_TEKS YANG DITAMPILKAN_.
____

Saturday, March 28, 2009

Kritik atas Monoteisme

Bilangan Fu (Bagian 2)

TAK banyak pemeluk agama yang mau melakukan otokritik terhadap praktik beragamanya. Tetapi Ayu Utami, penulis novel “Bilangan Fu” berani melakukan itu.
Kenapa monoteisme begitu tidak tahan pada perbedaan? Ia memulai otokritik dengan pertanyaan ini. Sebab kecenderungan ini begitu kuat pada agama-agama Semit, yakni Yahudi, Nasrani, dan Islam.
‘’Bahwa ada dalil-dalil yang mendasari sikap anti terhadap nilai lain (“anti-liyan”) harus diakui sebagai persoalan mendasar monoteisme. Kita harus berani mengakui bahwa monoteisme berkehendak memonopoli kebenaran.’’ tulisnya.

Kehadiran dalil-dalil “anti-liyan” sangat mencolok dalam monoteisme, terutama jika dibandingkan dengan agama-agama yang tumbuh di Asia Tengah sampai ke Timur seperti Hindu, Buddha, Tao, Konghucu, Shinto. Agama-agama ini memiliki sistem yang sangat berbeda dengan monoteisme, dan sangat sulit dimengerti oleh kaum monoteis ortodoks.

Pada “Bilangan Fu”, kita menemukan semacam hipotesis yang ingin menjawab pertanyaan mengapa monoteisme cenderung “anti-liyan”.
Perbedaan mendasarnya, kata penulis buku ini, terdapat pada bilangan yang dijadikan metafora bagi inti falsafah masing-masing. Agama-agama timur sangat menekankan konsep ketiadaan, kekosongan, sekaligus keutuhan. Konsep ini ada dalam kata sunyi, suwung, sunyat, shunya. Konsep ini ada pada bilangan nol. Sebaliknya, monoteisme menekankan bilangan satu. Tuhan mereka adalah SATU. Demikian hipotesisnya.

Revolusi Bilangan Nol

Bilangan Fu (Bagian-3)

____

_BARIS DATA_.
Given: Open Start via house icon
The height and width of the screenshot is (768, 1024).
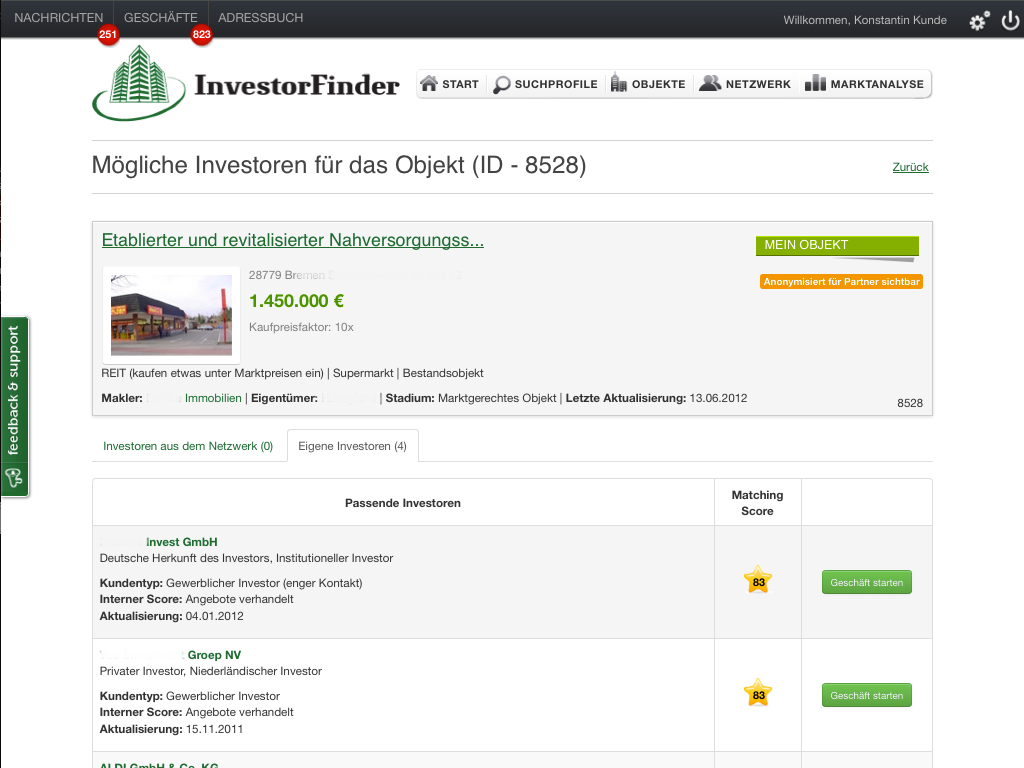Looking at the screenshot, I should pyautogui.click(x=450, y=84).
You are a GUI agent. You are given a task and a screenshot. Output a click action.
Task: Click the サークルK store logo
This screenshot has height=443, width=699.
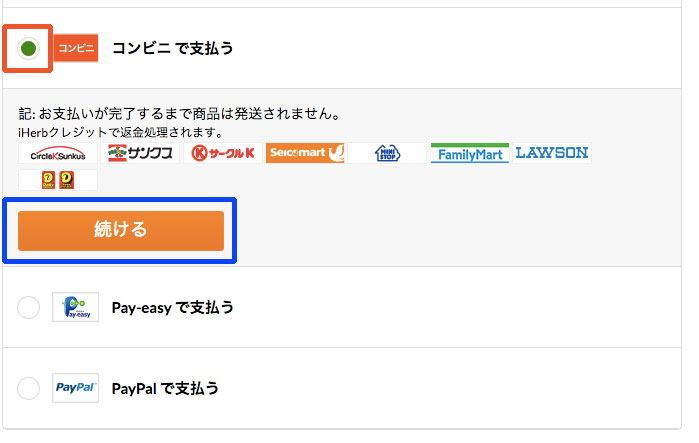coord(222,153)

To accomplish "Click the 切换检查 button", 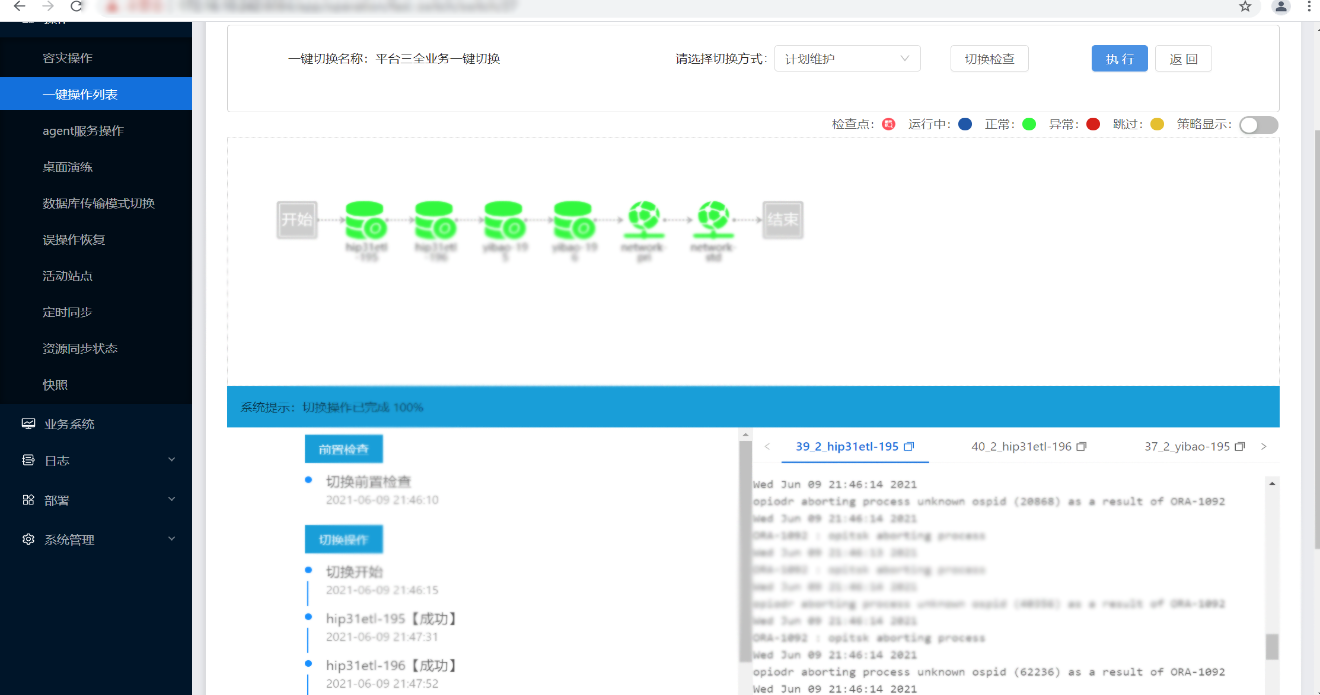I will click(x=989, y=59).
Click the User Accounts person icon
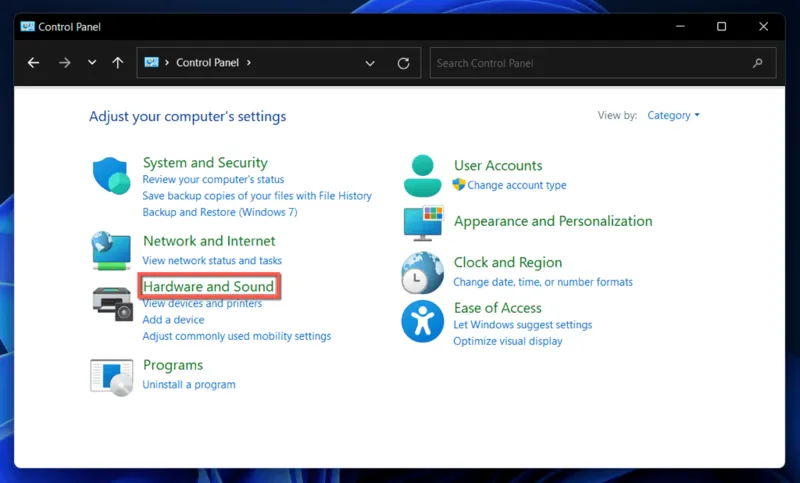 pos(422,175)
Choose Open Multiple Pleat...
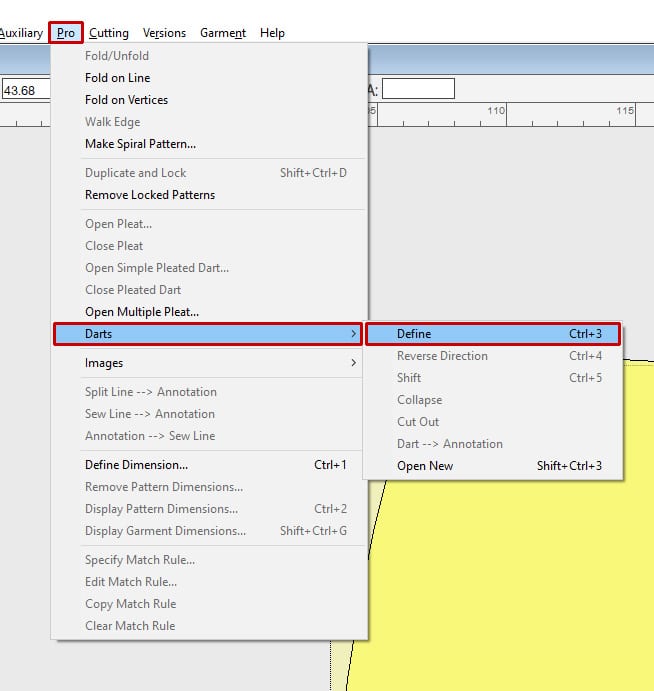Screen dimensions: 654x691 pyautogui.click(x=142, y=312)
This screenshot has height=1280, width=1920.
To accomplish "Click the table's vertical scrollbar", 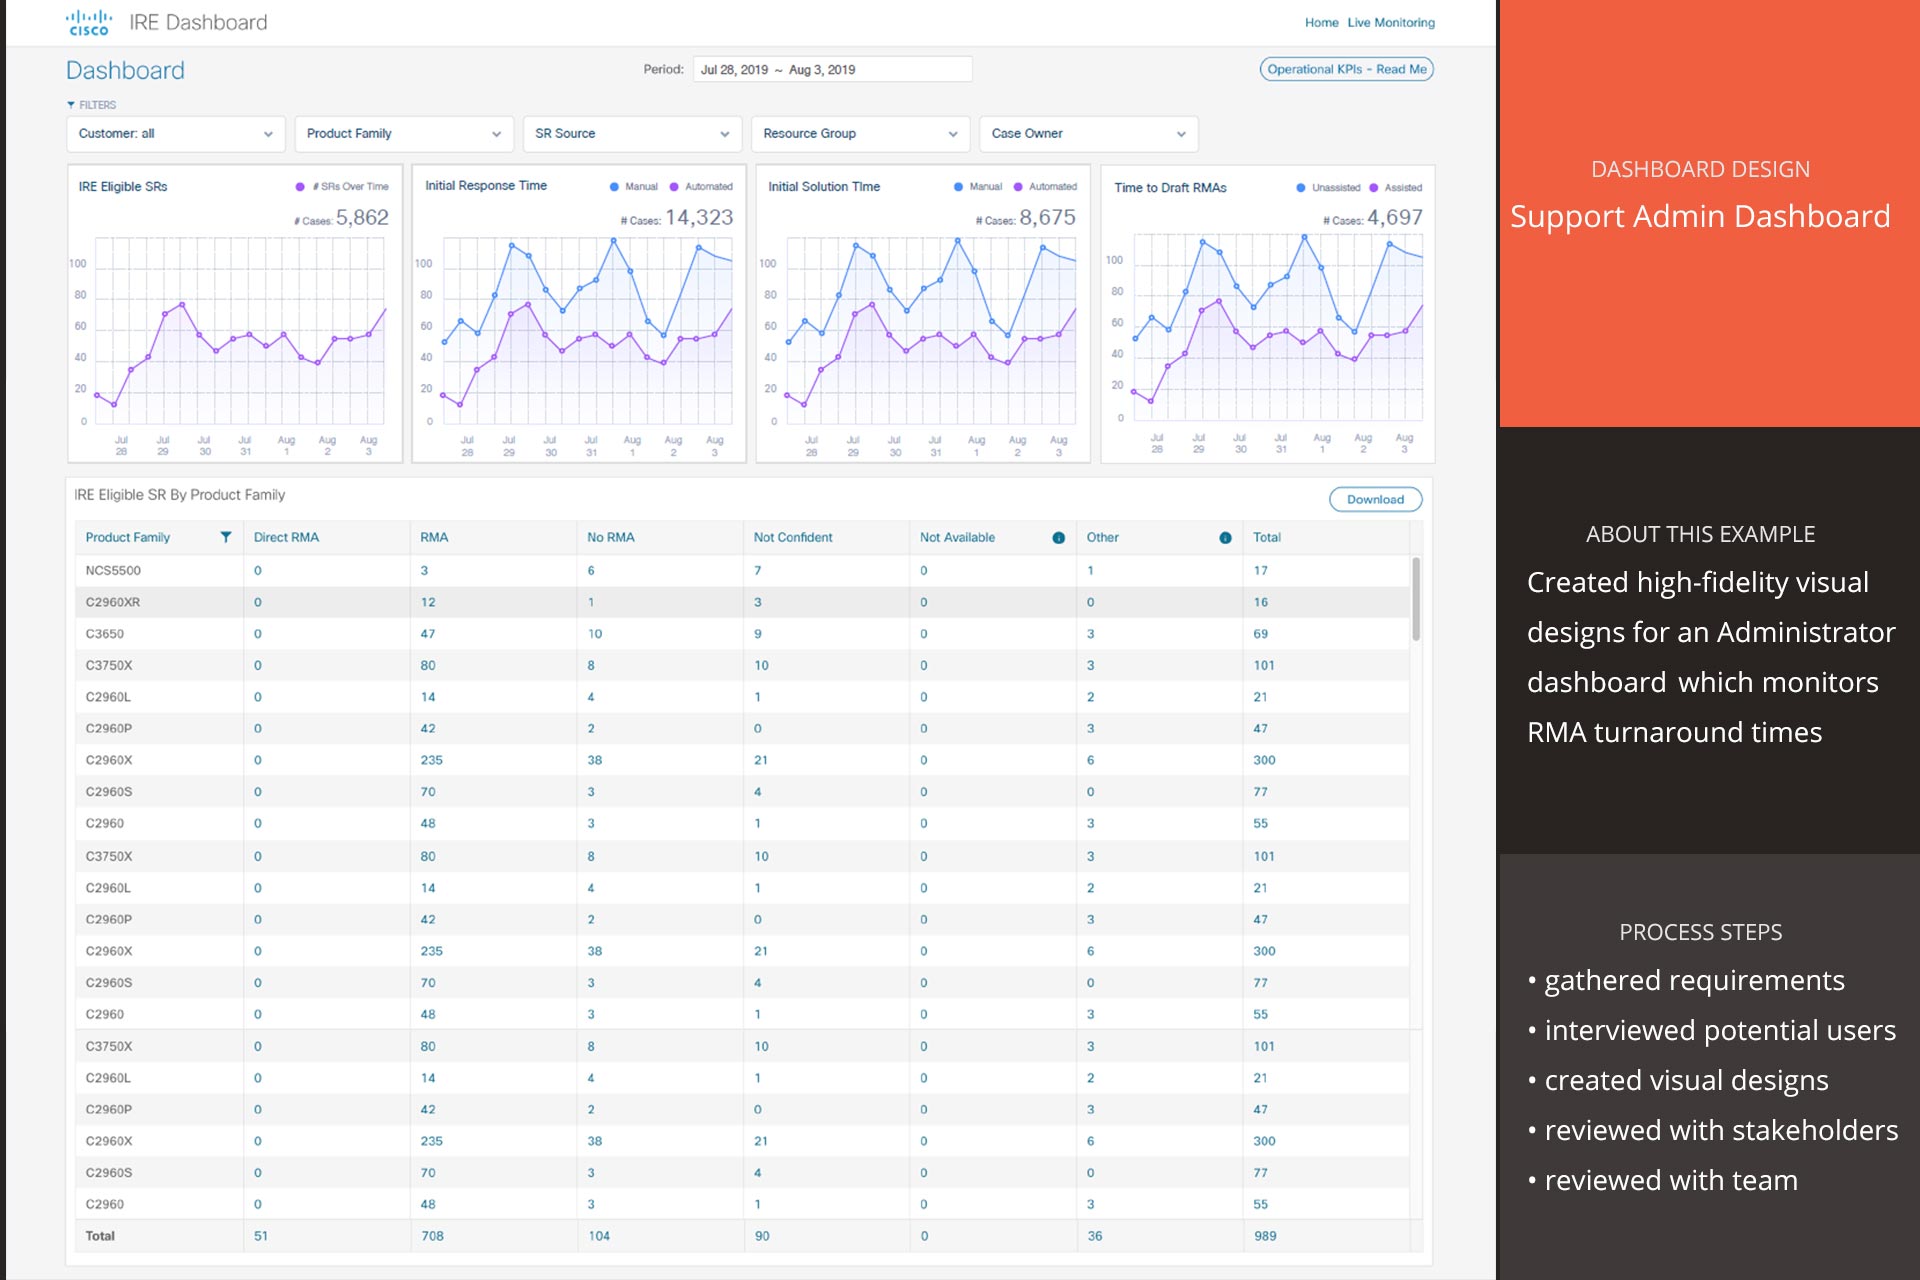I will [x=1416, y=600].
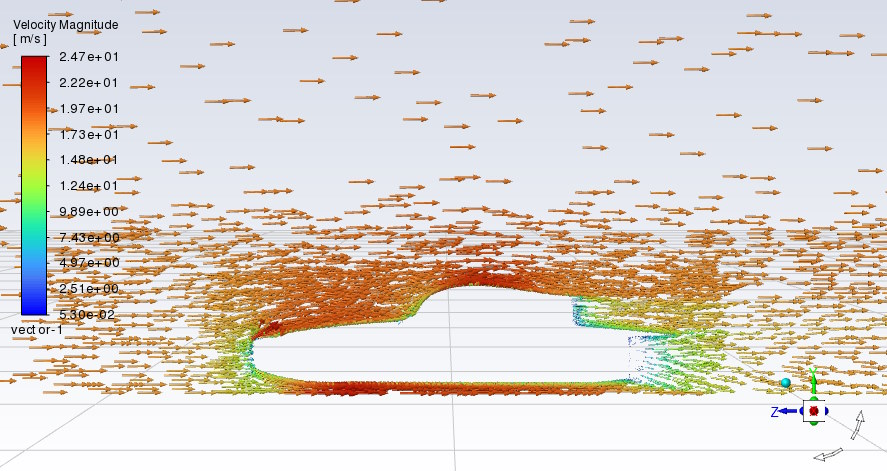Image resolution: width=887 pixels, height=471 pixels.
Task: Click the 1.97e+01 legend value
Action: (90, 109)
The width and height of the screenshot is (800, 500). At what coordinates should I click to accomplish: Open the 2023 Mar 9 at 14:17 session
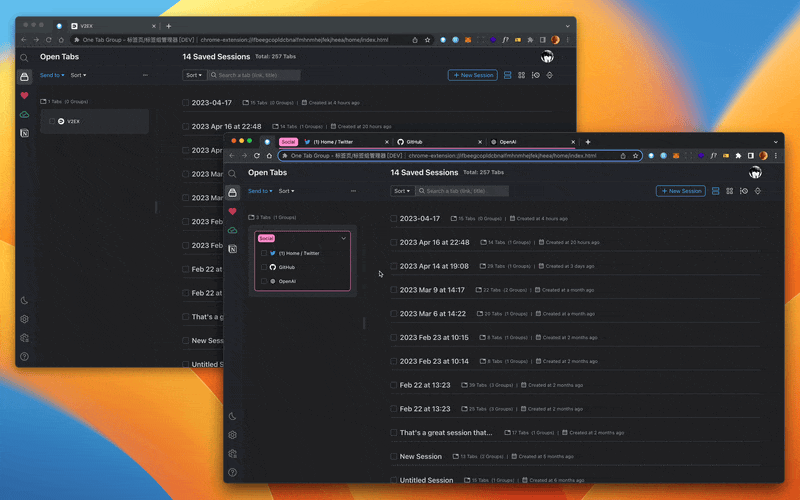pos(432,290)
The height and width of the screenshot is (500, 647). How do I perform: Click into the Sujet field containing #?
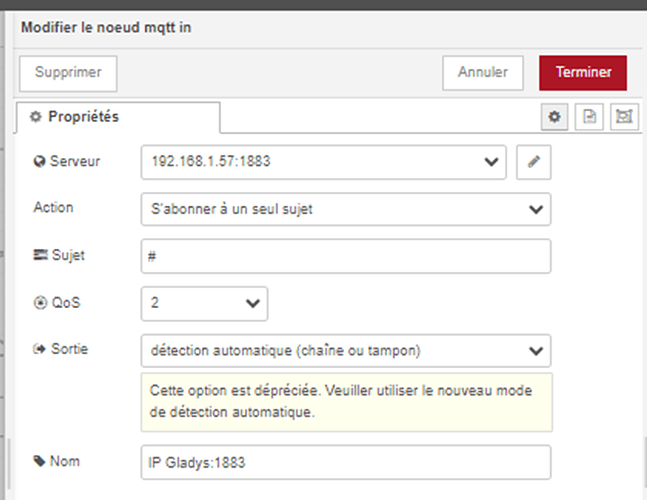pyautogui.click(x=345, y=256)
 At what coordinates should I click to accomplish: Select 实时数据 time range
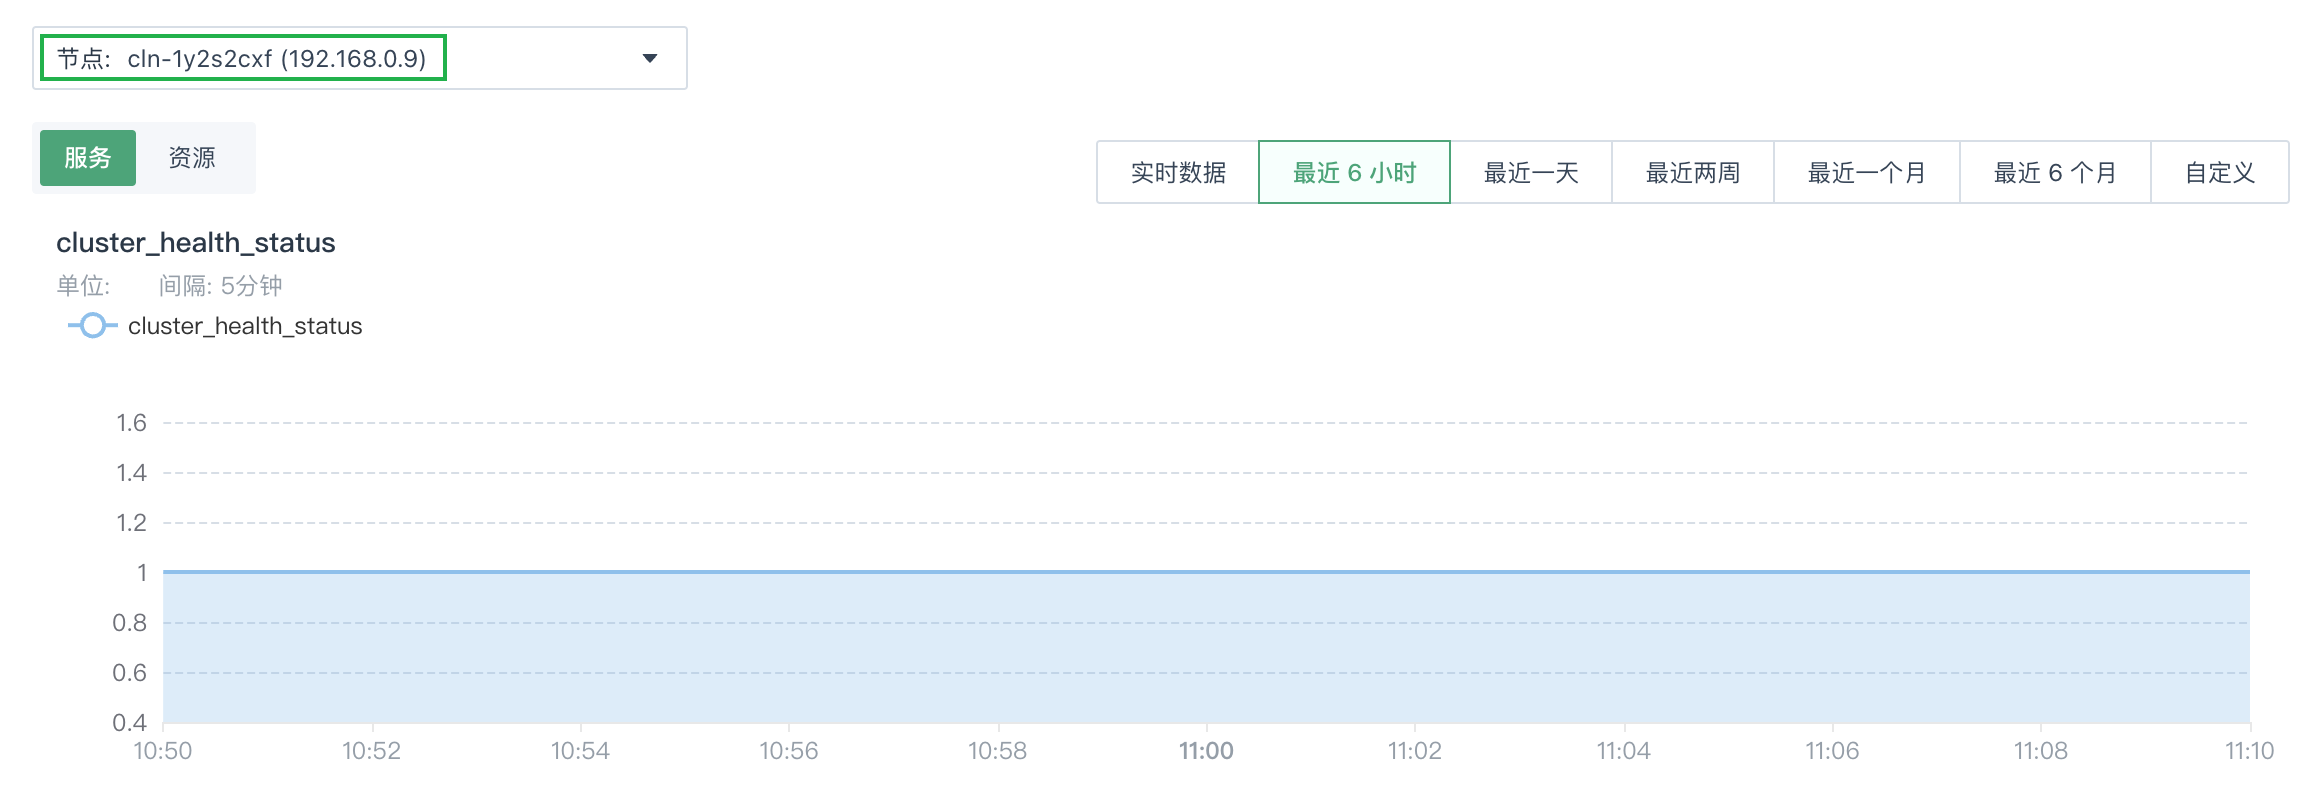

____

_PETUNJUK_.
(1) Dalam teks tentang novel "Bilangan Fu", apa saja agama Semit yang disebut?
(2) Ubah paragraf dalam teks tentang novel "Bilangan Fu" yang diawali "Perbedaan mendasarnya" menjadi daftar butir singkat yang tetap memuat fakta utamanya.
(3) Teruskan teks tentang novel "Bilangan Fu" mulai dari bagian terakhirnya.

_HASIL PER TUGAS_.
(1) Yahudi, Nasrani, dan Islam.

(2)
- Perbedaan mendasar terletak pada bilangan yang menjadi metafora inti falsafah tiap agama.
- Agama-agama timur menekankan konsep ketiadaan, kekosongan, sekaligus keutuhan.
- Konsep itu tampak dalam kata sunyi, suwung, sunyat, shunya, dan pada bilangan nol.
- Monoteisme menekankan bilangan satu karena Tuhan mereka SATU.

(3)
KAWAN, saya masih ingin bercerita tentang "Bilangan Fu" dan kritik penulisnya atas monoteisme. Maka, mari sedikit menelusuri asal-usul bilangan nol.
Jauh sebelum masehi, orang India telah memiliki konsep filosofis mengenai kekosongan dan ketiadaan. Konsep itu ada pada kata “shunya”. Kata ini dilambangkan dengan : shunya-kha (yaitu spasi kosong), shunya-bindi (yaitu titik), dan shunya-cakra (lingkaran, O).
Inilah konsep yang kemudian berkembang menjadi bilangan 0. Bilangan yang ditemukan bersama ditemukannya posisi numerasi.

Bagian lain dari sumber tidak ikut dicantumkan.